In poco meno di un mese sono andati esauriti i fondi (100 milioni di euro in totale) per il Reddito energetico nazionale, la misura rivolta ai soggetti con un Isee inferiore a 15mila euro (30mila euro nel caso di nuclei familiari con almeno quattro figli a carico) per l’installazione di un impianto fotovoltaico domestico a costo zero.
Lo ha reso noto il Gse con una nota pubblicata ieri 6 agosto.
Complessivamente, per l’anno corrente, il Fondo prevedeva 80 milioni per le Regioni del Sud (Abruzzo, Basilicata, Calabria, Campania, Molise, Puglia, Sardegna e Sicilia), esauriti nelle 24 ore successive all’apertura dello sportello, avvenuta lo scorso 5 luglio, e 20 milioni per le restanti Regioni e province autonome, ora esauriti anch’essi.
Sud e isole hanno fatto pervenire oltre 10.500 richieste al Gestore. Circa 2.300, invece, quelle arrivate dalla restante platea.
Secondo il decreto 8 agosto 2023 del Mase, che istituisce il Reddito energetico, il Gse potrà riaprire lo sportello nel caso in cui, a seguito di rinunce ed esclusioni, risultassero disponibili almeno 5 milioni di euro.
Il provvedimento prevede inoltre l’apertura di un nuovo bando nel 2025 per l’assegnazione di ulteriori 100 milioni.

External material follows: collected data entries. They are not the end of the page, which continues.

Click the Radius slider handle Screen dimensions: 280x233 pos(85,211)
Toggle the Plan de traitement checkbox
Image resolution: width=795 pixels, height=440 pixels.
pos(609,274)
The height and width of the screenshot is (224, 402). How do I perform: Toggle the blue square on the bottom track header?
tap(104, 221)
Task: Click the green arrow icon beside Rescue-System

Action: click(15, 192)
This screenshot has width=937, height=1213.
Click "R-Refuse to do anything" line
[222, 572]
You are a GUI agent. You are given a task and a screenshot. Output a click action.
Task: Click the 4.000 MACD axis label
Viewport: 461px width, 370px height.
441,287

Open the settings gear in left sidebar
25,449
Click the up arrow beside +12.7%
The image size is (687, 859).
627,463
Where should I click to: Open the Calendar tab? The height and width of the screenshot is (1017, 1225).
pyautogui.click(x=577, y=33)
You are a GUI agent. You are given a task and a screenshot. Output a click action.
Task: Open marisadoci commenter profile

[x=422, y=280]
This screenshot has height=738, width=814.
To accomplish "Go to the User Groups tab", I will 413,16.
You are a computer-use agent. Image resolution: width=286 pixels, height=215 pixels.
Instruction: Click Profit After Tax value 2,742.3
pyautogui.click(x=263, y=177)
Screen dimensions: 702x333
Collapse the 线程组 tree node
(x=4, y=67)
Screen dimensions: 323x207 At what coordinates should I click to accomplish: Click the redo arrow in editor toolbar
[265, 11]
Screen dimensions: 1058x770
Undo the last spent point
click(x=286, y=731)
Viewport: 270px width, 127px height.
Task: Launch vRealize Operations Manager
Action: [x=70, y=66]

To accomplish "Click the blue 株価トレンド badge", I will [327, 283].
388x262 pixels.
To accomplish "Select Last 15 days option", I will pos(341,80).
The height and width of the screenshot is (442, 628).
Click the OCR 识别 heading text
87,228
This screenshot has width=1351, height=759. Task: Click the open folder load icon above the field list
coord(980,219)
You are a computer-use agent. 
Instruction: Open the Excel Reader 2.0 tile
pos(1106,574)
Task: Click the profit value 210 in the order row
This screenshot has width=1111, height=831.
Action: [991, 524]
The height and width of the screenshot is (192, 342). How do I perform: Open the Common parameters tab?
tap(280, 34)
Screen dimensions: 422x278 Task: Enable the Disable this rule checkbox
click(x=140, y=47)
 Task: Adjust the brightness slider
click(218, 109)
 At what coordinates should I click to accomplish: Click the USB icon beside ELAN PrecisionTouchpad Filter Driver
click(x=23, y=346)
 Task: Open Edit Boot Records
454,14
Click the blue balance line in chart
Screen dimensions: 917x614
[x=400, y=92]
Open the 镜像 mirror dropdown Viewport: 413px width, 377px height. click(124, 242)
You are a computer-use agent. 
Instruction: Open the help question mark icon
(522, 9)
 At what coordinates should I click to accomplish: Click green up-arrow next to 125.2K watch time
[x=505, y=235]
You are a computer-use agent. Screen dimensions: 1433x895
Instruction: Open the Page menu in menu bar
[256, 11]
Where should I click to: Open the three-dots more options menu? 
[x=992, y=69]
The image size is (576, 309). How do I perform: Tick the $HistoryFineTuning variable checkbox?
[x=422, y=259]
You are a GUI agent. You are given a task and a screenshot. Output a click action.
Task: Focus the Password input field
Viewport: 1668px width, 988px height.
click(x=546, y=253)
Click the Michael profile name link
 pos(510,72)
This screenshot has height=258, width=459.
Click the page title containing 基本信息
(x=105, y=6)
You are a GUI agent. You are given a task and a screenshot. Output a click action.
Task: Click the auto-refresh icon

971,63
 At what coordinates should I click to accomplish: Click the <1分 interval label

I beneficiari potranno vedersi installare impianti fotovoltaici domestici, con potenza tra 2 e 6 kW, a costo zero, grazie a contributi in conto capitale in misura pari ai costi ammissibili (2.000 euro come quota fissa e 1.500 euro come quota variabile, cioè per ogni kW installato).
Gli importi servono a coprire interamente anche servizi obbligatori (per una durata non inferiore a 10 anni) come una polizza assicurativa multi-rischi, manutenzione e monitoraggio delle performance dell’impianto.
Il provvedimento ha dunque riscosso ampio successo, ma resta da capire se gli operatori riusciranno a superare le diverse criticità evidenziate (che abbiamo raccolto nell’articolo Il Reddito energetico nazionale è davvero un’opportunità?).
Preoccupa soprattutto la volatilità dei prezzi dell’assicurazione decennale obbligatoria, alla luce dei contributi giudicati troppo bassi.